Há uma coisa que não consegui compreender quando acabei de ver este filme. Como é que o Barnabas Collins troca a Angelique, moça que tem a cara e corpo da actriz Eva Green por uma jovem insípida, com aspecto de anémica, chamada Josette e que tem a cara e o corpo de uma actriz que nem nunca vi antes? E a bruxa Angelique até que não é assim tão má. É uma mulher que sofre por amor. Há que dar-lhe o devido desconto. E além disso, tem muito estilo.
Filme com personagens místicas, como vampiro e o lobisomen ( tão Tim Burton ) e em que a comédia está sobretudo nas falas de Barnabas. Além de Johnny Depp, mais uma vez Helena Bonham Carter marca presença assim como Colleen Atwood no guarda-roupa. Em fórmula de sucesso, não se mexe. Nunca.
quinta-feira
quarta-feira
O rescaldo da noite mais divertida de Lisboa
Há 3 coisas inevitáveis na noite dos Santos Populares: encontrar amigos e ex-namorados que não víamos há meses ou há anos; ver mulheres com vontade de partirem as pernas, tal o tamanho dos saltos que resolvem levar para o pior piso da cidade e por fim, chegar a casa a cheirar a sardinha assada.
Na noite em que Lisboa se transforma num gigantesco evento a céu aberta, vê-se de tudo: casais a discutir, casais a precisarem com urgência de um quarto, betas adolescentes a fumarem erva com o ar mais comprometido do mundo, moças e moços no mais desesperado engate (é noite do santo casamenteiro, logo de certeza que o engate vai ser coberto de êxito), homens a fazerem o seu xixi em tudo o que é canto de beco e mulheres a olharem para eles com ar de inveja (eles é que têm a vida facilitada, a nós não nos resta outra hipótese senão encontrar uma casa de banho limpa no meio de Alfama, o que é impossível a partir de uma certa hora). Na noite em que Lisboa é anfitriã da sua festa, todos se podem divertir de borla, nem que para isso tenhamos de levar a bebida e as sardinhas de casa.
terça-feira
Noite de Santos
Hoje é noite de deambular por Alfama, Castelo e S. Vicente. Ir a bailes, comprar manjericos e sobretudo, dedicar-me aos dois F's: febras e farturas. No fim da noite terei estas artérias um pouco mais entupidas. Amanhã contarei como foi.
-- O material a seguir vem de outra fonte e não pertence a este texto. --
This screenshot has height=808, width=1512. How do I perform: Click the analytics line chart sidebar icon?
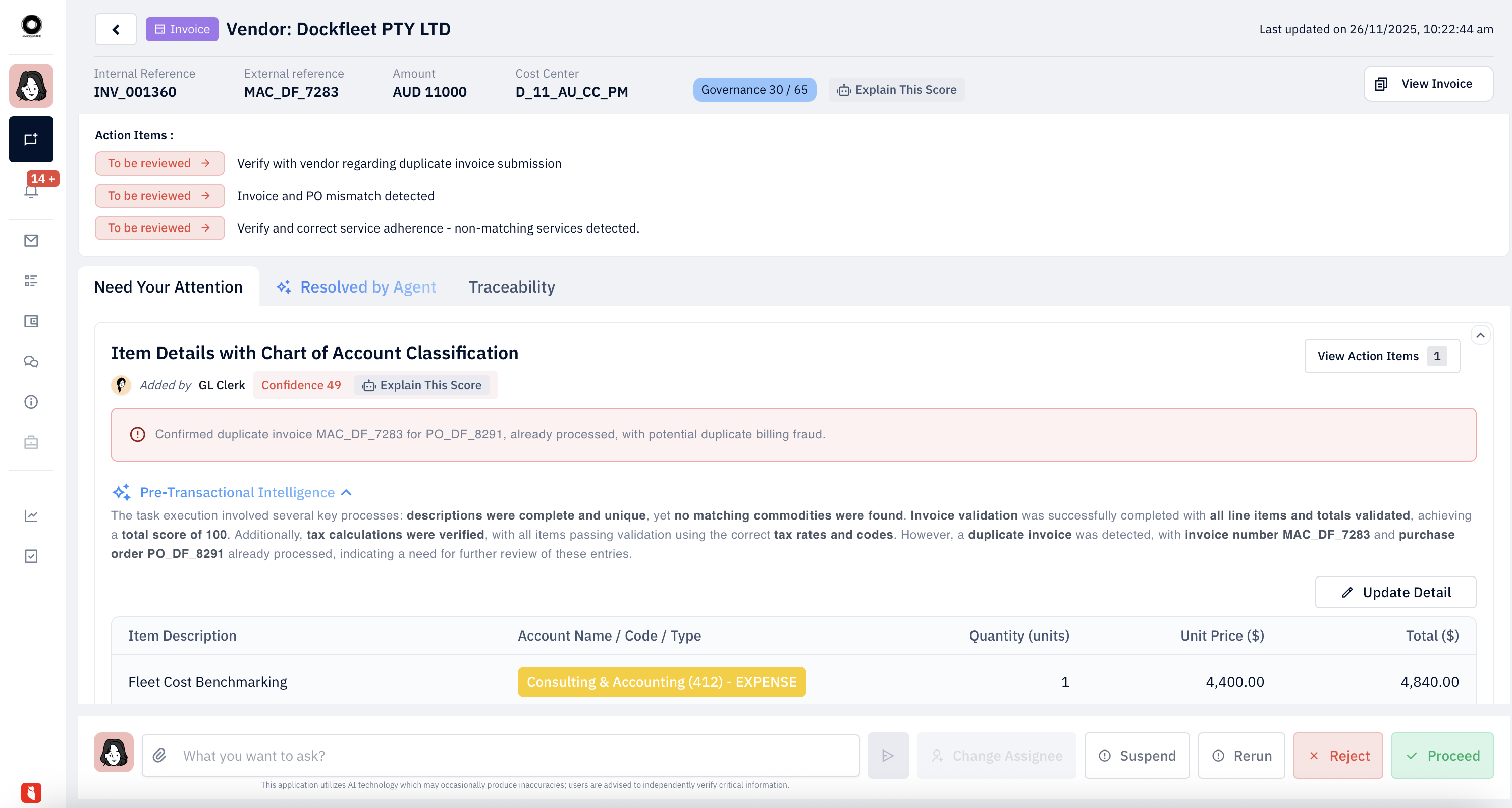pyautogui.click(x=31, y=516)
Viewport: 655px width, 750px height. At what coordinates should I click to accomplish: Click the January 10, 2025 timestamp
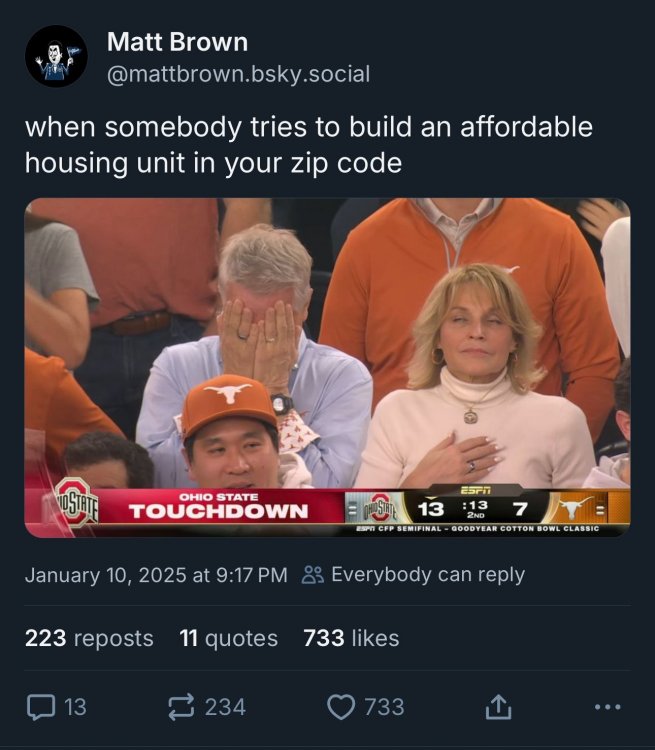156,575
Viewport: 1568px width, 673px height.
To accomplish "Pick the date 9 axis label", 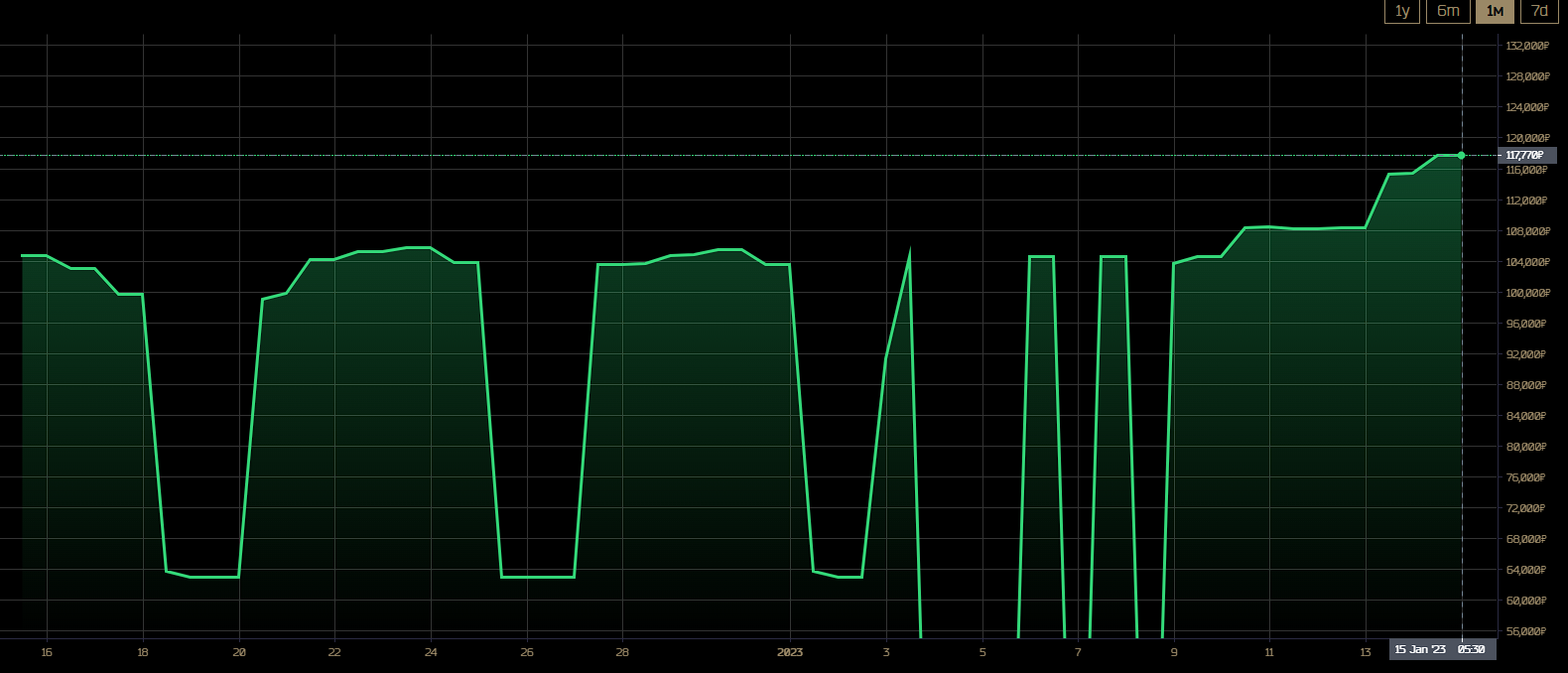I will (1174, 652).
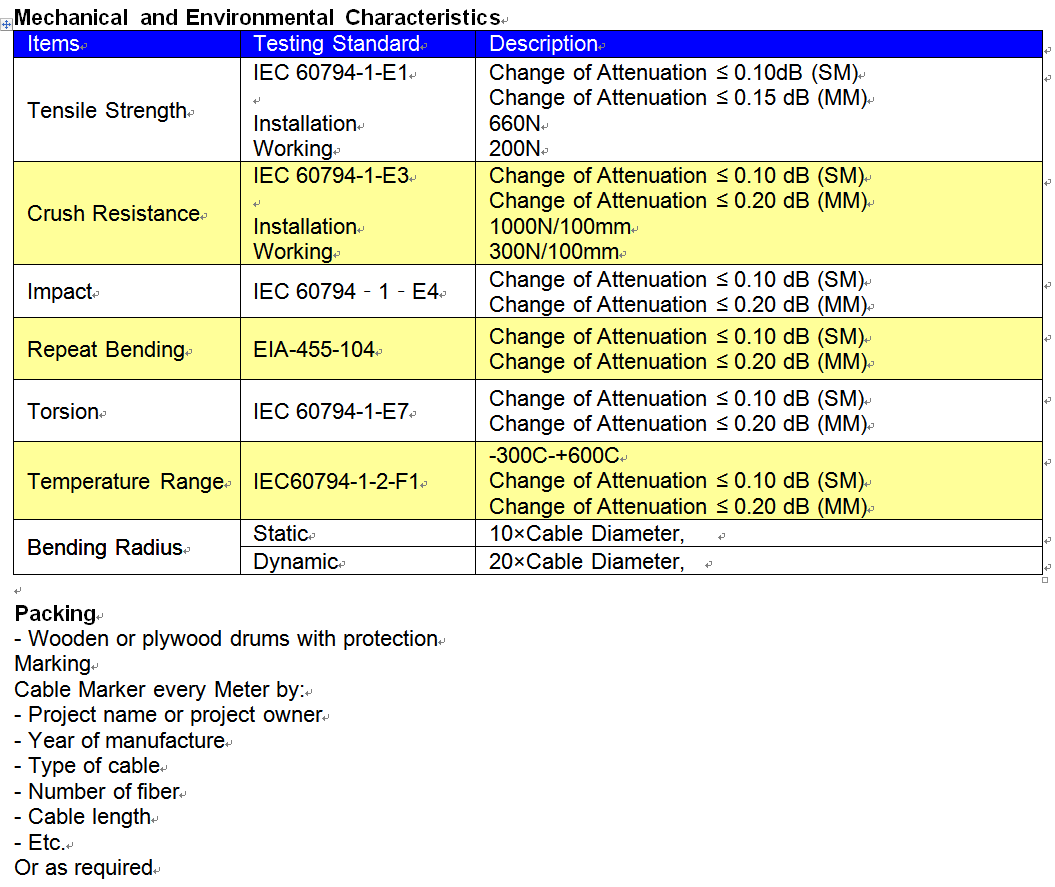Click the 'Packing' heading
Image resolution: width=1055 pixels, height=887 pixels.
55,614
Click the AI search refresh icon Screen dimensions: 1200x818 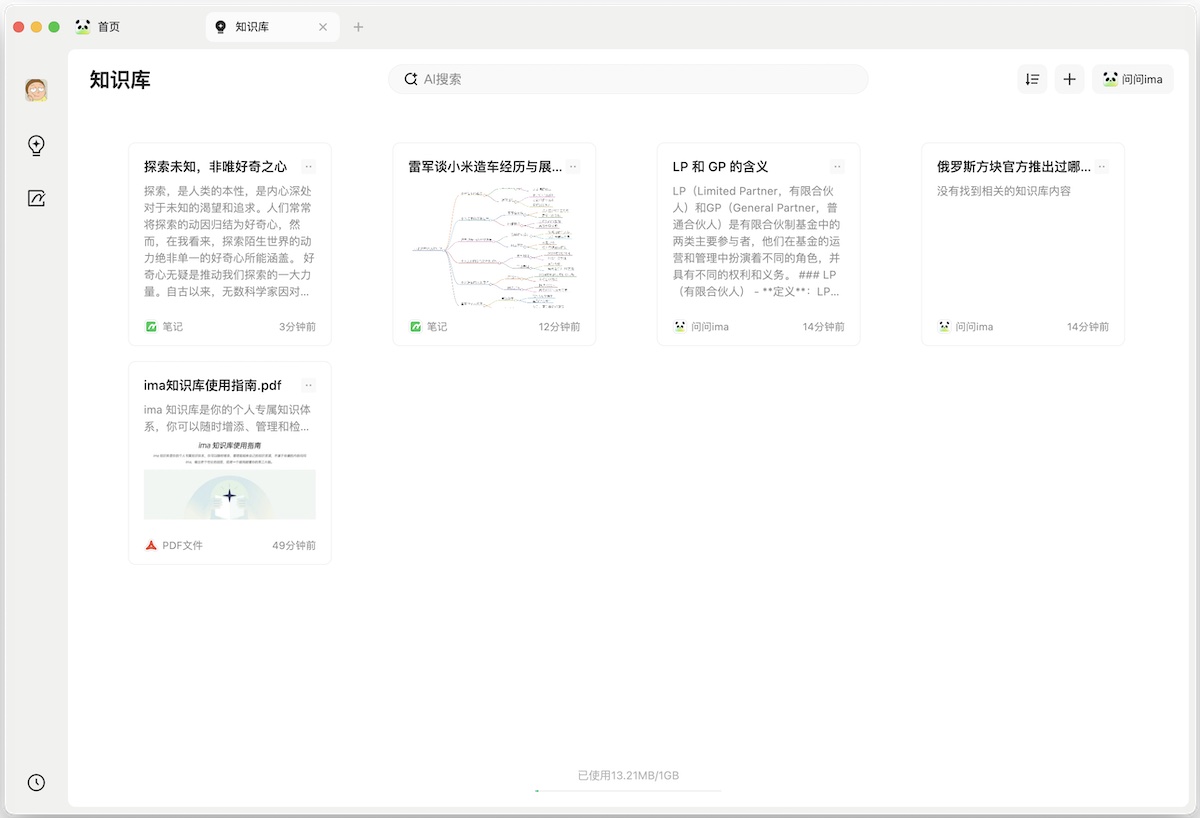(410, 79)
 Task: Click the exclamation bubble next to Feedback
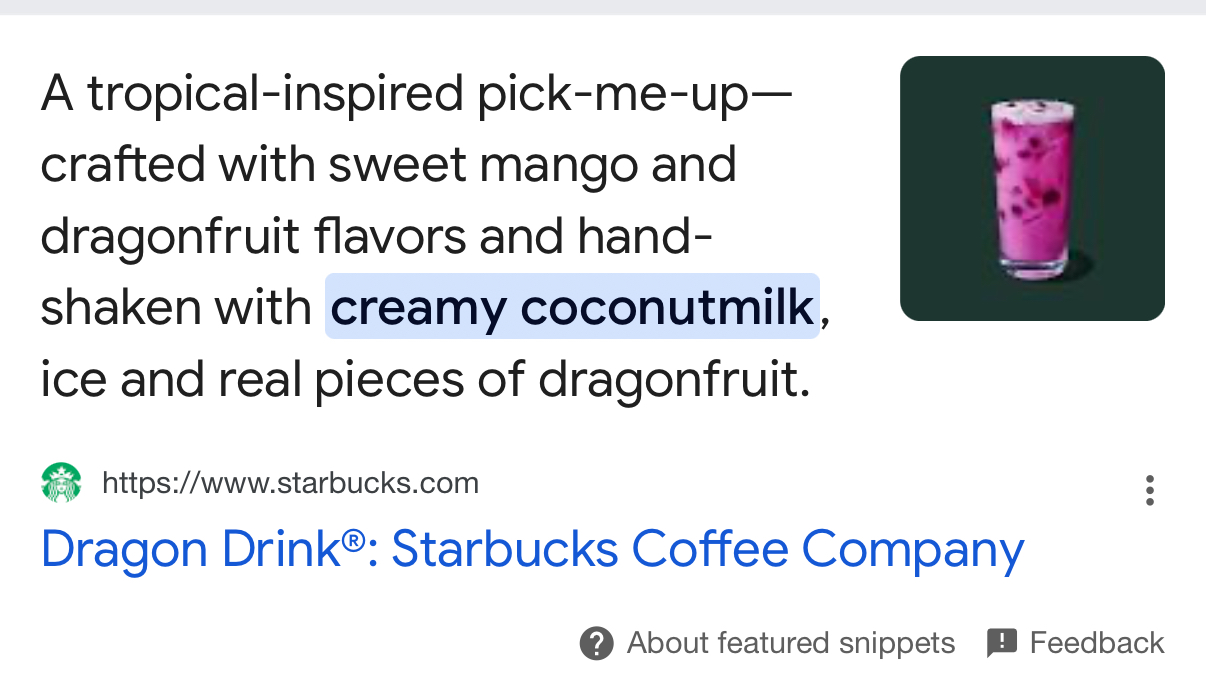point(1003,643)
Uma grande noite de Santo António para todos!
segunda-feira
Não muito longe da minha casa existe uma igreja em cujo exterior vários sem-abrigo se reúnem. Por volta das 20h00 chega diariamente uma carrinha que distribui refeições quentes por todos. Para alguns, provavelmente é a única do dia. Ontem passei por lá precisamente a essa hora. Rapidamente perdi a conta aos que aguardavam pela sua vez, visto serem tantos. E de imediato me perguntei que sequência de acontecimentos podem levar uma pessoa a ter de viver na rua. Serão circunstâncias que só o azar pode explicar? Será o resultado de mal provocado por terceiros ou será algum tipo de mal auto-infligido? Será a auto-destruição através de vícios a principal origem da perda de um bem tão essencial como um tecto? Costumo dizer que quando somos os nossos próprios inimigos, os estragos podem ser bastante superiores aos causados por outros, mas ao ver esta realidade assim tão próxima dos olhos, tenho dificuldade em perceber em como alguém pode causar tanto dano a si mesmo.
Há 8 anos atrás participei pela primeira e única vez no almoço de Natal organizado pela Comunidade Vida e Paz para os sem-abrigo na Cantina da Universidade de Lisboa. Colocaram-me na zona da distribuição de roupa. Centenas de pessoas passaram por lá. Muitas delas não eram sem-abrigo mas idosos com pensões muito pequenas que mal davam para pagar a conta da farmácia. Lembro-me sobretudo de um senhor extremamente educado que me perguntou se havia camisas. Tinha casa, mas para mantê-la, não se podia dar ao luxo de comprar uma única peça de roupa ou recusar durante 3 dias, um almoço grátis na Cantina da Universidade.
Por causa de histórias destas e de outras semelhantes, fui no primeiro dia e não tive coragem de regressar nos seguintes. Porque não é fácil contactar com histórias com fins tão pouco felizes.